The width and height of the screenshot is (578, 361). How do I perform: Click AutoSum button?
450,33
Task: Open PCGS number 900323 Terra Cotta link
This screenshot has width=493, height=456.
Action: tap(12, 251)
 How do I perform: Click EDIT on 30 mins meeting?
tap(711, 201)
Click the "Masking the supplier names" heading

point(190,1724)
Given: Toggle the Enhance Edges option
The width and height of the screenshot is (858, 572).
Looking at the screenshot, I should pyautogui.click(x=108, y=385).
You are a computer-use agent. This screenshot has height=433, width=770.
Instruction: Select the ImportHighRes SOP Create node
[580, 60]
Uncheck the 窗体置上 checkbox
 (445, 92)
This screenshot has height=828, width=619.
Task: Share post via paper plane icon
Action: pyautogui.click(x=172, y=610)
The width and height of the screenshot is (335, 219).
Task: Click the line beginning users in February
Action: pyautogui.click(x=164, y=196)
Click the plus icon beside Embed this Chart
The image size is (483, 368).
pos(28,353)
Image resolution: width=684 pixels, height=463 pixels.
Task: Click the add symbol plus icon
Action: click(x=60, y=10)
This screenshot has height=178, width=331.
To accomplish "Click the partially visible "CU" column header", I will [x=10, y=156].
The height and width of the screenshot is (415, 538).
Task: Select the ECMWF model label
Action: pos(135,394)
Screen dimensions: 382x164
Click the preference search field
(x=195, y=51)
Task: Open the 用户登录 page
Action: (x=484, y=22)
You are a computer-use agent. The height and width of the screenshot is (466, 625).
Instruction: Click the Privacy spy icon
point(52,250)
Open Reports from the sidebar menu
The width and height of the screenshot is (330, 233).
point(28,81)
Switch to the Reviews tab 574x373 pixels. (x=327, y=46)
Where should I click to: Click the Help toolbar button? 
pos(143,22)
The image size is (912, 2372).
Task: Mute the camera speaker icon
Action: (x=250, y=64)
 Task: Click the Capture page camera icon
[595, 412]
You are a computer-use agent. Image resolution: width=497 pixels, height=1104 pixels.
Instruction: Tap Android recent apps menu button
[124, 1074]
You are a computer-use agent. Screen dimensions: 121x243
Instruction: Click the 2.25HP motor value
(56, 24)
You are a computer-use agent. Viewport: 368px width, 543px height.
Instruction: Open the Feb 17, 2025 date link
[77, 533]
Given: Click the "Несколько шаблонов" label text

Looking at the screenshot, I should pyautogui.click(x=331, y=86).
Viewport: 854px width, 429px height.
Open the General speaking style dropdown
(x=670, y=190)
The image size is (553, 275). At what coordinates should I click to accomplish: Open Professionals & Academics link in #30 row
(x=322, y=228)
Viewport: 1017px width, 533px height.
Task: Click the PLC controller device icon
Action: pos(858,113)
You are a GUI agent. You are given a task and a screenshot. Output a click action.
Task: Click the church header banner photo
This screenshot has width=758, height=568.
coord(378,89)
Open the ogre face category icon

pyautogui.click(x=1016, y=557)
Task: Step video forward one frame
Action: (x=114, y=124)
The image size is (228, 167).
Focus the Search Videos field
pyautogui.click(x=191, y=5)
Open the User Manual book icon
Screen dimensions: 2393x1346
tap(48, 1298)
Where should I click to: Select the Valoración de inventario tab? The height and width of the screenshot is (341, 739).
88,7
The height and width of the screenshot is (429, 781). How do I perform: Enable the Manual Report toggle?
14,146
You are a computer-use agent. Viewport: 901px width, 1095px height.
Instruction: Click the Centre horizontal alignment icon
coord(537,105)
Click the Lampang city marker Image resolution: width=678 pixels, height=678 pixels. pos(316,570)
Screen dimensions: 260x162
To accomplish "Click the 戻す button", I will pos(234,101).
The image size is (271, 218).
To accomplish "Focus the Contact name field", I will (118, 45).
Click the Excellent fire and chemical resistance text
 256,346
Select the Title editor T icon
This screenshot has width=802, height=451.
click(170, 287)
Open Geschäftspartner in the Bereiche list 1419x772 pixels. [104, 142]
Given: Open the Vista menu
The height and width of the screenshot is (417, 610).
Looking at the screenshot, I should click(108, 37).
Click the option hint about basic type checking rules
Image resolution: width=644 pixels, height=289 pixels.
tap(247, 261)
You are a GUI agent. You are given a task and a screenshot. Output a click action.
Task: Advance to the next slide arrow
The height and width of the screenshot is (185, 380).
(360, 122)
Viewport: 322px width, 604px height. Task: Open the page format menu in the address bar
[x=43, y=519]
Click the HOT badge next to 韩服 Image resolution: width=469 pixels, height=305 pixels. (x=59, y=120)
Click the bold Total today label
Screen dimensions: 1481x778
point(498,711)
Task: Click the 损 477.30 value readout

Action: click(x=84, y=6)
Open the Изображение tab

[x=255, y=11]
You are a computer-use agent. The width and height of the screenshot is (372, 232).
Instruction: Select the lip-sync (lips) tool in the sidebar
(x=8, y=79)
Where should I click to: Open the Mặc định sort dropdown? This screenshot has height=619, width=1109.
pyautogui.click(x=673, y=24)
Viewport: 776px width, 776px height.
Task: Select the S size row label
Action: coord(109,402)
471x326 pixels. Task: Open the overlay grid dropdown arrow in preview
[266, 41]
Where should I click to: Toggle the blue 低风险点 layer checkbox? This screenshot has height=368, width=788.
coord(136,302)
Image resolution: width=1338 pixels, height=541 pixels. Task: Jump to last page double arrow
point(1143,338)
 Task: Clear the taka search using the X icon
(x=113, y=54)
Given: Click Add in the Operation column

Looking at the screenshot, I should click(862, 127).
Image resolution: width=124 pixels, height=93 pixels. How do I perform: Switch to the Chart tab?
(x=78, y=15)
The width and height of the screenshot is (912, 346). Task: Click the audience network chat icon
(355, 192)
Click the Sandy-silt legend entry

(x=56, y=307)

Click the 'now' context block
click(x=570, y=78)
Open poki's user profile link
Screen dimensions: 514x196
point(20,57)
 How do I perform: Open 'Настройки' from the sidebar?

—————

■ **What is required**: For this task, retype the material exactly, line for line.

■ **Answer to this exercise**:
The width and height of the screenshot is (578, 361). How do I perform: Click AutoSum button?
450,33
Task: Open PCGS number 900323 Terra Cotta link
This screenshot has width=493, height=456.
Action: tap(12, 251)
 How do I perform: Click EDIT on 30 mins meeting?
tap(711, 201)
Click the "Masking the supplier names" heading

point(190,1724)
Given: Toggle the Enhance Edges option
The width and height of the screenshot is (858, 572).
Looking at the screenshot, I should pyautogui.click(x=108, y=385).
You are a computer-use agent. This screenshot has height=433, width=770.
Instruction: Select the ImportHighRes SOP Create node
[580, 60]
Uncheck the 窗体置上 checkbox
 (445, 92)
This screenshot has height=828, width=619.
Task: Share post via paper plane icon
Action: pyautogui.click(x=172, y=610)
The width and height of the screenshot is (335, 219).
Task: Click the line beginning users in February
Action: pyautogui.click(x=164, y=196)
Click the plus icon beside Embed this Chart
The image size is (483, 368).
pos(28,353)
Image resolution: width=684 pixels, height=463 pixels.
Task: Click the add symbol plus icon
Action: click(x=60, y=10)
This screenshot has height=178, width=331.
To accomplish "Click the partially visible "CU" column header", I will [x=10, y=156].
The height and width of the screenshot is (415, 538).
Task: Select the ECMWF model label
Action: pos(135,394)
Screen dimensions: 382x164
Click the preference search field
(x=195, y=51)
Task: Open the 用户登录 page
Action: (x=484, y=22)
You are a computer-use agent. The height and width of the screenshot is (466, 625).
Instruction: Click the Privacy spy icon
point(52,250)
Open Reports from the sidebar menu
The width and height of the screenshot is (330, 233).
point(28,81)
Switch to the Reviews tab 574x373 pixels. (x=327, y=46)
Where should I click to: Click the Help toolbar button? 
pos(143,22)
The image size is (912, 2372).
Task: Mute the camera speaker icon
Action: (x=250, y=64)
 Task: Click the Capture page camera icon
[595, 412]
You are a computer-use agent. Image resolution: width=497 pixels, height=1104 pixels.
Instruction: Tap Android recent apps menu button
[124, 1074]
You are a computer-use agent. Screen dimensions: 121x243
Instruction: Click the 2.25HP motor value
(56, 24)
You are a computer-use agent. Viewport: 368px width, 543px height.
Instruction: Open the Feb 17, 2025 date link
[77, 533]
Given: Click the "Несколько шаблонов" label text

Looking at the screenshot, I should pyautogui.click(x=331, y=86).
Viewport: 854px width, 429px height.
Open the General speaking style dropdown
(x=670, y=190)
The image size is (553, 275). At what coordinates should I click to accomplish: Open Professionals & Academics link in #30 row
(x=322, y=228)
Viewport: 1017px width, 533px height.
Task: Click the PLC controller device icon
Action: pos(858,113)
You are a GUI agent. You are given a task and a screenshot. Output a click action.
Task: Click the church header banner photo
This screenshot has width=758, height=568.
coord(378,89)
Open the ogre face category icon

pyautogui.click(x=1016, y=557)
Task: Step video forward one frame
Action: (x=114, y=124)
The image size is (228, 167).
Focus the Search Videos field
pyautogui.click(x=191, y=5)
Open the User Manual book icon
Screen dimensions: 2393x1346
tap(48, 1298)
Where should I click to: Select the Valoración de inventario tab? The height and width of the screenshot is (341, 739).
88,7
The height and width of the screenshot is (429, 781). How do I perform: Enable the Manual Report toggle?
14,146
You are a computer-use agent. Viewport: 901px width, 1095px height.
Instruction: Click the Centre horizontal alignment icon
coord(537,105)
Click the Lampang city marker Image resolution: width=678 pixels, height=678 pixels. pos(316,570)
Screen dimensions: 260x162
To accomplish "Click the 戻す button", I will pos(234,101).
The image size is (271, 218).
To accomplish "Focus the Contact name field", I will (118, 45).
Click the Excellent fire and chemical resistance text
 256,346
Select the Title editor T icon
This screenshot has width=802, height=451.
click(170, 287)
Open Geschäftspartner in the Bereiche list 1419x772 pixels. [104, 142]
Given: Open the Vista menu
The height and width of the screenshot is (417, 610).
Looking at the screenshot, I should click(108, 37).
Click the option hint about basic type checking rules
Image resolution: width=644 pixels, height=289 pixels.
tap(247, 261)
You are a GUI agent. You are given a task and a screenshot. Output a click action.
Task: Advance to the next slide arrow
The height and width of the screenshot is (185, 380).
(360, 122)
Viewport: 322px width, 604px height. Task: Open the page format menu in the address bar
[x=43, y=519]
Click the HOT badge next to 韩服 Image resolution: width=469 pixels, height=305 pixels. (x=59, y=120)
Click the bold Total today label
Screen dimensions: 1481x778
point(498,711)
Task: Click the 损 477.30 value readout

Action: click(x=84, y=6)
Open the Изображение tab

[x=255, y=11]
You are a computer-use agent. The width and height of the screenshot is (372, 232).
Instruction: Select the lip-sync (lips) tool in the sidebar
(x=8, y=79)
Where should I click to: Open the Mặc định sort dropdown? This screenshot has height=619, width=1109.
pyautogui.click(x=673, y=24)
Viewport: 776px width, 776px height.
Task: Select the S size row label
Action: coord(109,402)
471x326 pixels. Task: Open the overlay grid dropdown arrow in preview
[266, 41]
Where should I click to: Toggle the blue 低风险点 layer checkbox? This screenshot has height=368, width=788.
coord(136,302)
Image resolution: width=1338 pixels, height=541 pixels. Task: Jump to last page double arrow
point(1143,338)
 Task: Clear the taka search using the X icon
(x=113, y=54)
Given: Click Add in the Operation column

Looking at the screenshot, I should click(862, 127).
Image resolution: width=124 pixels, height=93 pixels. How do I perform: Switch to the Chart tab?
(x=78, y=15)
The width and height of the screenshot is (912, 346). Task: Click the audience network chat icon
(355, 192)
Click the Sandy-silt legend entry

(x=56, y=307)

Click the 'now' context block
click(x=570, y=78)
Open poki's user profile link
Screen dimensions: 514x196
point(20,57)
 How do I perform: Open 'Настройки' from the sidebar?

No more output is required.